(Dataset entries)
....

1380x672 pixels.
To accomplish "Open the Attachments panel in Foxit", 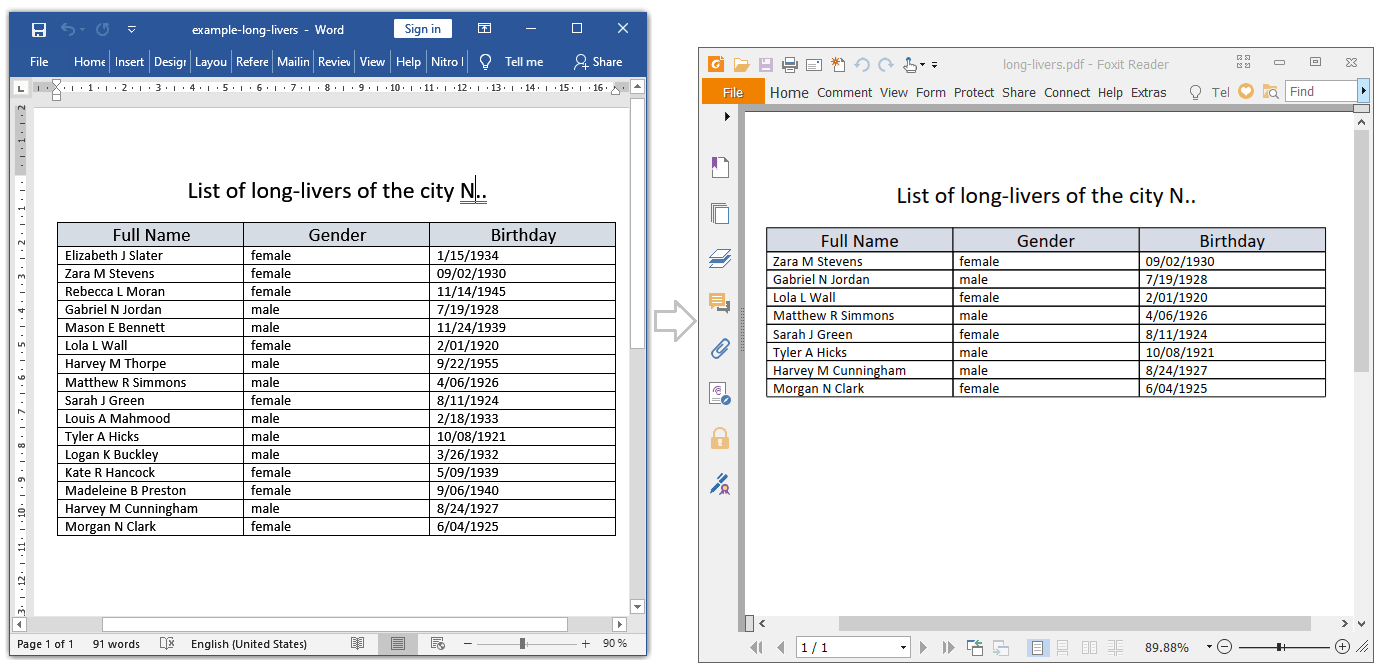I will tap(720, 348).
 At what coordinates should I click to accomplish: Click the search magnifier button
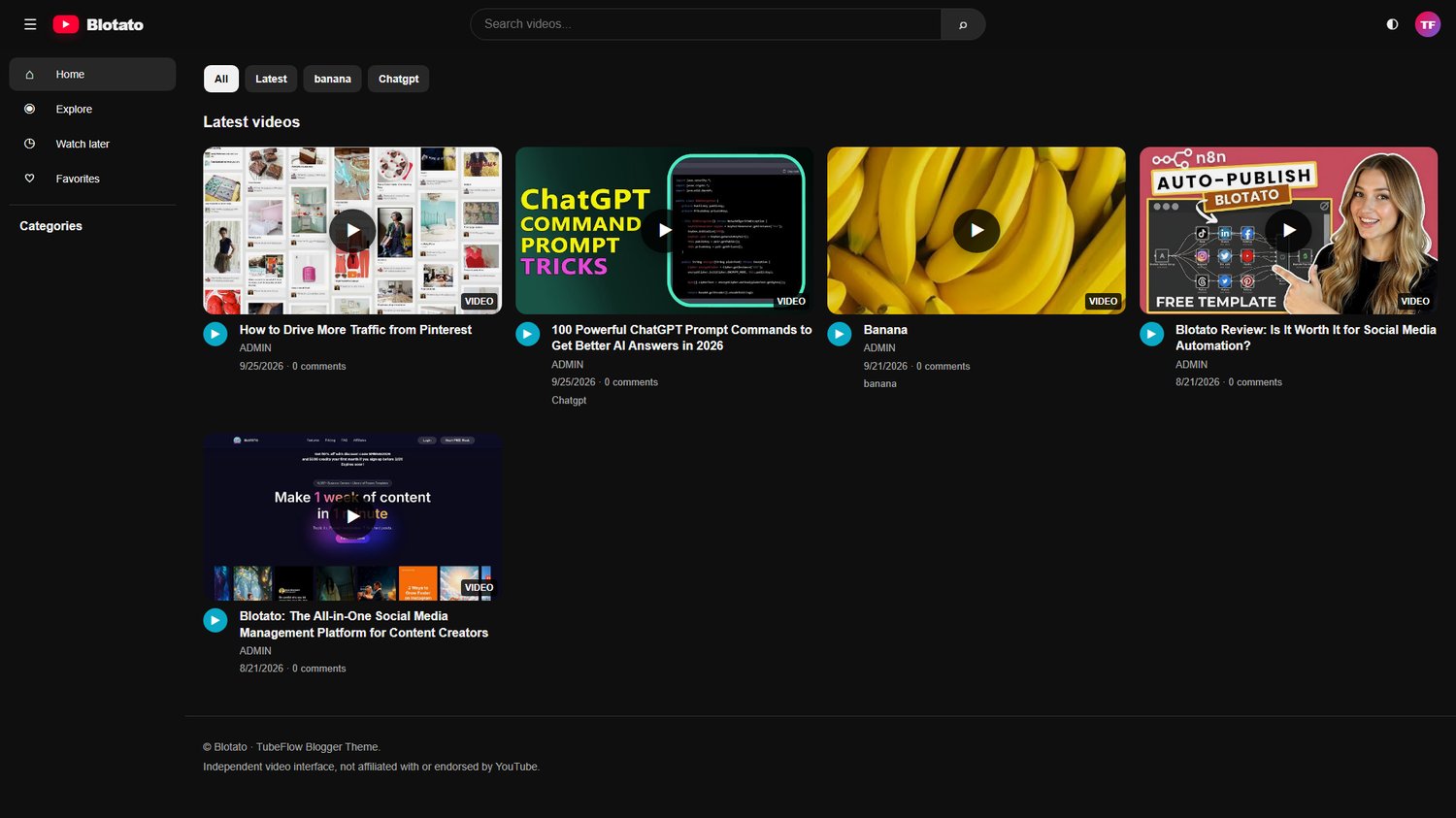pyautogui.click(x=963, y=24)
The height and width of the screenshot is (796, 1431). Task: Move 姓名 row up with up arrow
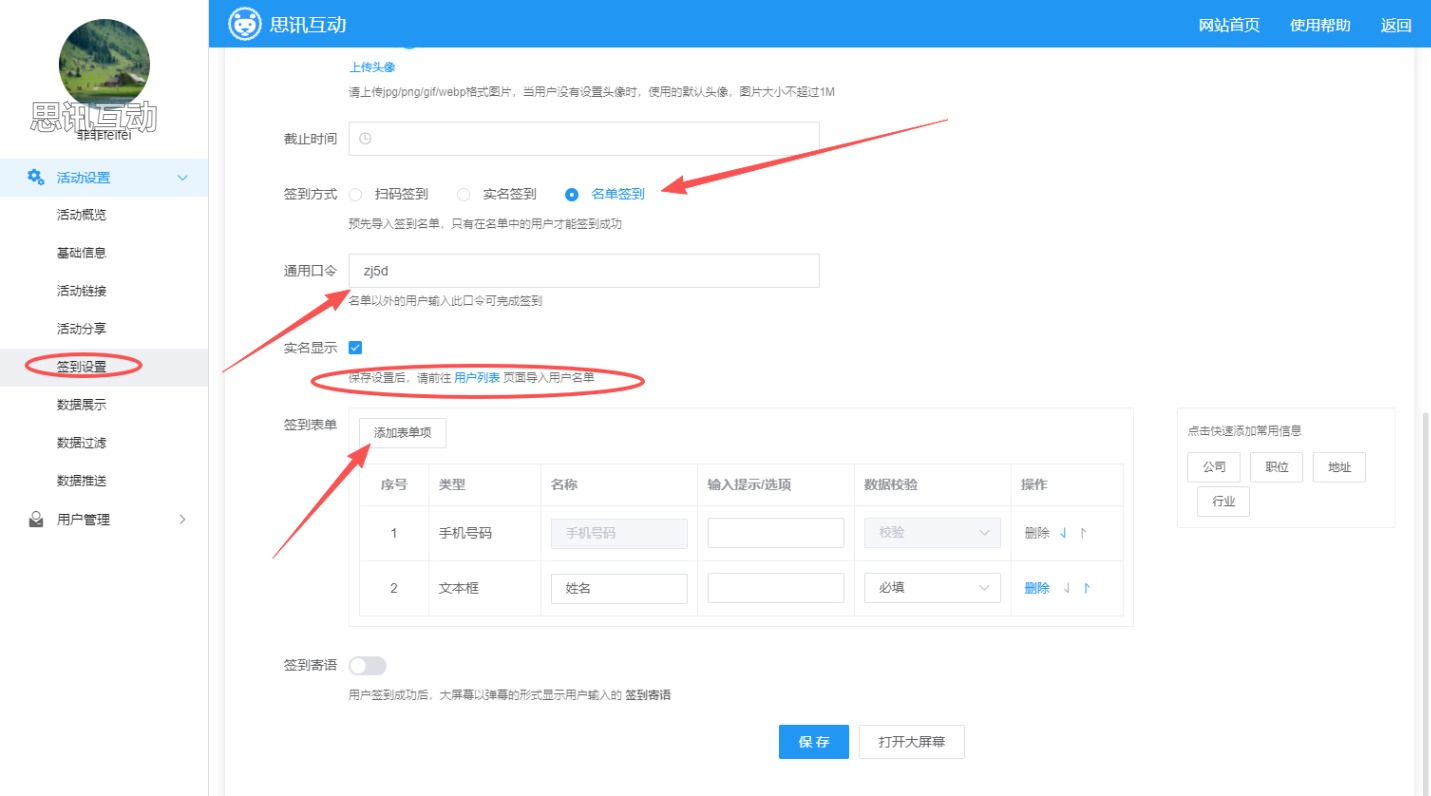point(1087,588)

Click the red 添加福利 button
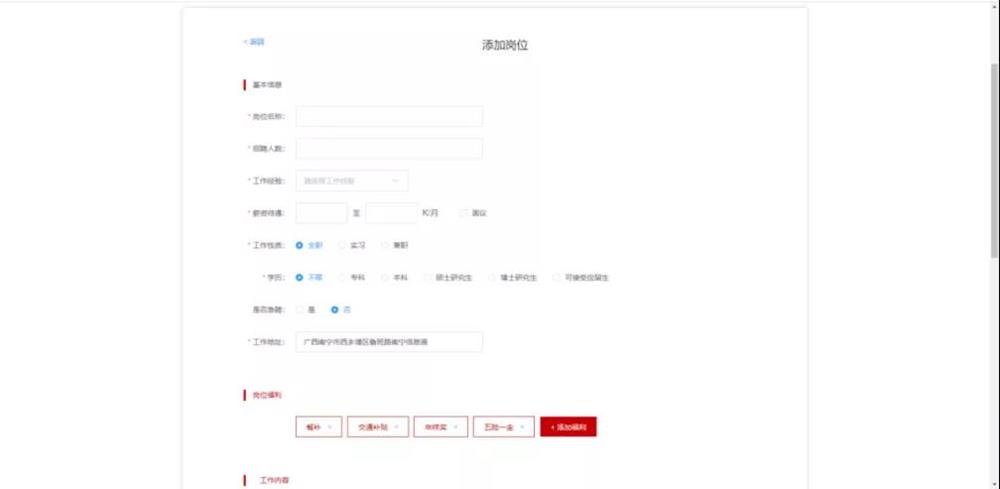(x=568, y=427)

....

### [TASK STATEMENT]
After locating the line containing "The height and" in the entries above, repeat only it and each later line through the end, exactly, without any pictures.

### [SOLVED PROBLEM]
The height and width of the screenshot is (796, 1431). Task: Move 姓名 row up with up arrow
point(1087,588)

Click the red 添加福利 button
(x=568, y=427)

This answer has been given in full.